Mesenchymal Stromal Cells-Derived Extracellular Vesicles Regulate Dendritic Cell Functions in Dry Eye Disease

Round 1

Reviewer 1 Report

I really enjoyed reading this article about the effect of MSC-derived extracellular vesicles in the regulation of dendritic cell function in dry eye disease. I think this is a nice work that surely interest other scientists in the field. However, there are some comments that must be addressed.

Taking into account the data regarding the size of the EVs isolated obtained during characterization process, these are mainly exosomes. Why don´t the authors refer to this vesicles as such from this moment onwards?

For other scientists not in the field, it would be nice to find in the introduction, a short comment on the mechanism by which the hyperosmolarity induces DED. Also, it will be nice to know how the authors assess the development of the DED in laboratory animals after scopolamine hydrobromide treatment.

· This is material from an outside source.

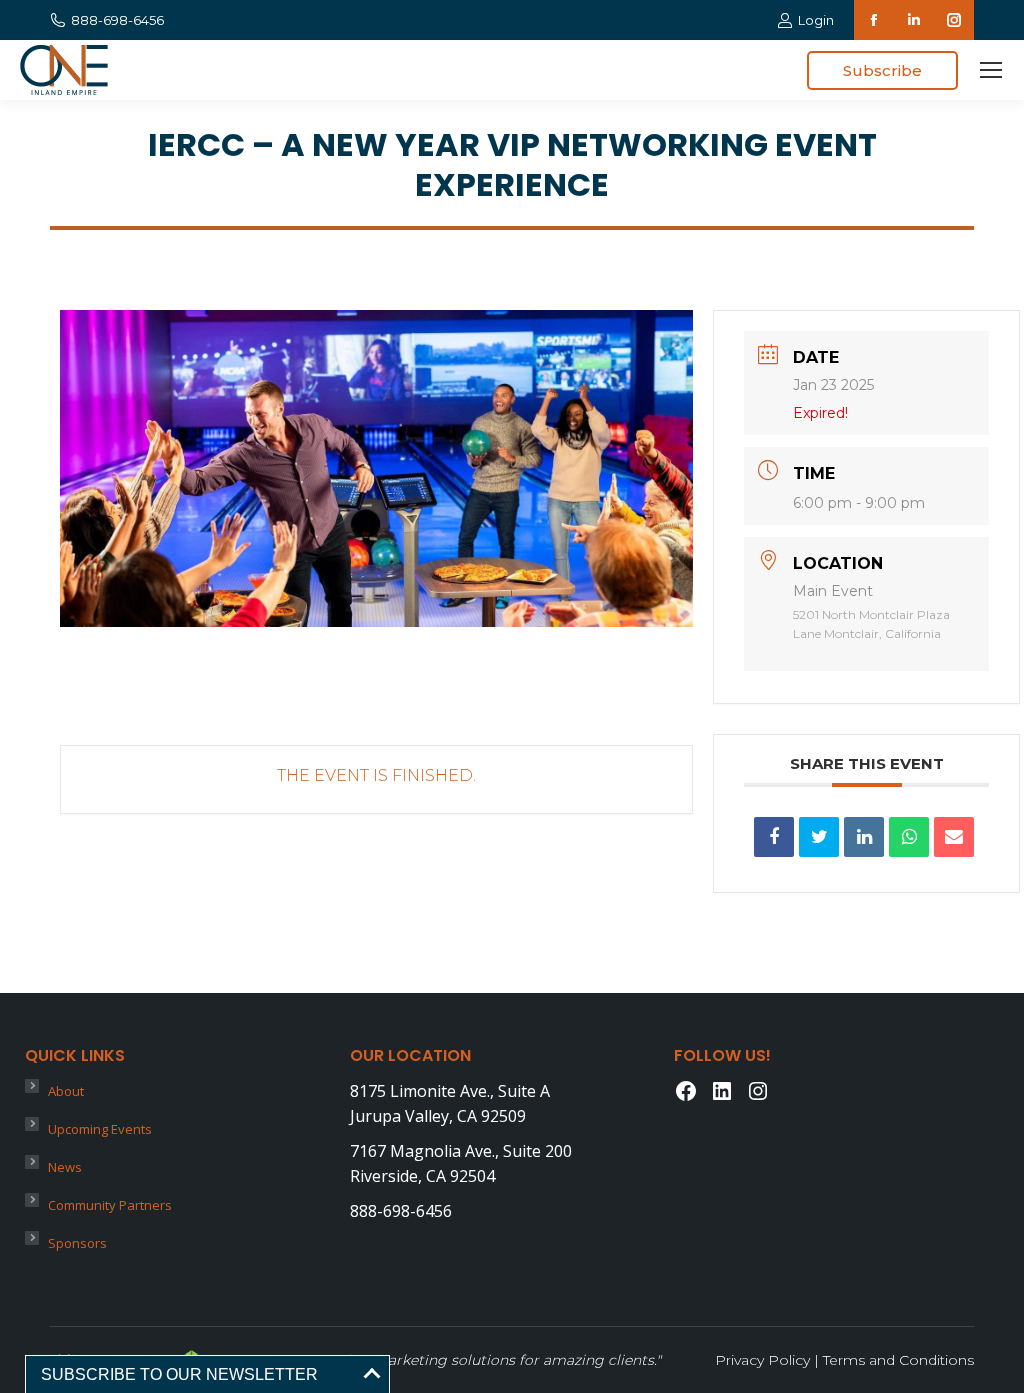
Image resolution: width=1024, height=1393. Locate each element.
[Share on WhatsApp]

The materials and methods section is the most important flaw of this work. I find that this section do not provide enough information and must be extended with further explanations. Here are some of the date I think are missing.

Origin of the hUC-MSCs. The authors do not clarify if the cells were obtained from one of multiple donors or the culture media used for the expansion. Also, the composition of the serum-free media used for isolating the EVs should be stated.

None information whatsoever is given about the amount of protein obtained from the culture media hUC-MSCs (micrograms of protein/number of EVs obtained per ml of culture media), protein preparation method, amount of proteins loaded in the western blot, etc.

This section should be largely expanded giving all necessary details, type of gel used, reference of the antibodies used (this is given by other antibodies used in the work, but not for these ones), etc, etc.

The authors used some acronyms throughout the manuscript without clearly explaining what those are. As an example, in figure 1, they refer to CCK8, a commercial kit to asses cell viability without any explanation of what this is. CFS or PAS staining are other examples.

In figure 1A. Should we assume that 310nm osmolarity is the normal level of osmolarity in a given tissue culture? If so, why not specify this to really know what is used as negative control?

It is not stated in any the graphs is those refer to one single experiment or the average of several experiments.  The “n” should be clearly stated in the figures to be able to assess the soundness of the results. Also, magnification of all pictures should be indicated

Flow cytometry profiles of control (unstained and single stained cells) are not shown.

In Figure 5A it will be nice to have pictures of higher magnification.

Author Response

Please see the attachment.

Author Response File: Author Response.pdf

Reviewer 2 Report

The manuscript by Guo et al describes the effects of MSC-EVs in a DED mouse model as linked to the inhibitory effects on DC maturation. This is a well-designed and well-presented study, which combines in vitro studies using a human corneal epithelial cell line and in vivo experiments in the DED model. presenting solid evidence for an inhibitory effect of MSC-EVs on the production of inflammatory cytokines in cornea and conjunctivita  and frequency of Th17 cells in DLN. The authors also show a significant decrease in corneal DC maturation following topical application of MSC-EVs in the DED model and propose that the effects on DC maturation are responsible for the therapeutic effects. Although there is no demonstrated direct cause-effect linkage between the effects of MSC-EVs on DC and inflammatory Th17 and cytokines, the presented evidence is highly suggestive for such a link, and the future therapeutic possibilities are quite important.

Author Response

We sincerely thank you for your time and effort in reviewing our manuscript. Your suggestions have enabled us to improve our work.